The letter is dated June 28. In it, Lyman said the voter rolls would be used to cross-check certain candidates' signature gathering packets.
"I am entitled to these records as a legislator," wrote Lyman in the letter. "They are not for campaign purposes and will be used purely for the statistical analysis of the 2024 primary election."
Lyman, who recently lost his primary bid for governor, filed a lawsuit with his running mate Natalie Clawson to obtain the unredacted signature gathering packets of the campaigns of Gov. Spencer Cox and Lt. Gov. Deidre Henderson, Brad Wilson and Derek Brown. The suit named officials in the Lieutenant Governor's Office as defendants and was filed in Utah's 3rd District Court on July 3.
"This stands as official notice that these records are vital to assessing the integrity of the election system and the verifiability of the results," wrote Lyman. His request included the voter rolls prior to the election as well as where they stood on June 28.

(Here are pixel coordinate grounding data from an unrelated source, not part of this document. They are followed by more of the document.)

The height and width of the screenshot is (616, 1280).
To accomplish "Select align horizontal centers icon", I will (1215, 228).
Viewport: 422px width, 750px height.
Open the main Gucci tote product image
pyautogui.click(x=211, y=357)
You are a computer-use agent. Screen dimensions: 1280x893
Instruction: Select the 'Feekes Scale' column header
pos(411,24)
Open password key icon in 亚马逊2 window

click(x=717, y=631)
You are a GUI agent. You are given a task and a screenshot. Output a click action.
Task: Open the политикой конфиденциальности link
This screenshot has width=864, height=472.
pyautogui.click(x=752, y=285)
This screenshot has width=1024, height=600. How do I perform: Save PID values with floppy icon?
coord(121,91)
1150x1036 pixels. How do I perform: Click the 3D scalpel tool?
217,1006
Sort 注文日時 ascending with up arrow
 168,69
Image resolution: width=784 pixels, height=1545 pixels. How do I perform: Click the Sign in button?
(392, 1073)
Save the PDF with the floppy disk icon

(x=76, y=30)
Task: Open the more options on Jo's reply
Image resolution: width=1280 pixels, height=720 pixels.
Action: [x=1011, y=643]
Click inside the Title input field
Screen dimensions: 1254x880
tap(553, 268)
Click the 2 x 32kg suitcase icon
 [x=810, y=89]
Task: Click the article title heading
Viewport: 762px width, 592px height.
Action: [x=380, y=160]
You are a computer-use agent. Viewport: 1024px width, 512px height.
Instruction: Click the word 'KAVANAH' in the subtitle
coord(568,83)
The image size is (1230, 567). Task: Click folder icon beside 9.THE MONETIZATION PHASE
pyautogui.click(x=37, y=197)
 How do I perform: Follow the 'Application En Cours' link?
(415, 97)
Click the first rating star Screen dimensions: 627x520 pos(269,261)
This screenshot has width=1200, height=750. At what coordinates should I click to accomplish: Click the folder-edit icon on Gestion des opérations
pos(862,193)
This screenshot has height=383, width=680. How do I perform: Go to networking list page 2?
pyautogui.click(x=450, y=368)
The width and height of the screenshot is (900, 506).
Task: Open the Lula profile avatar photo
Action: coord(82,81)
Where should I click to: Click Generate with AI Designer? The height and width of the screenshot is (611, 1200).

When contacted by the Deseret News about his plans for using the voter rolls, Lyman did not respond by time of publication.
Clawson made a government records request in June. The Lieutenant Governor's Office denied Clawson's request due to state law that allows Utah voters to withhold their information from candidates for public law office and a different law that says signatures are protected information.
These signature gathering packets include the names, addresses and signatures of registered Republicans in Utah who signed the packets in order to help candidates get onto the primary ballot.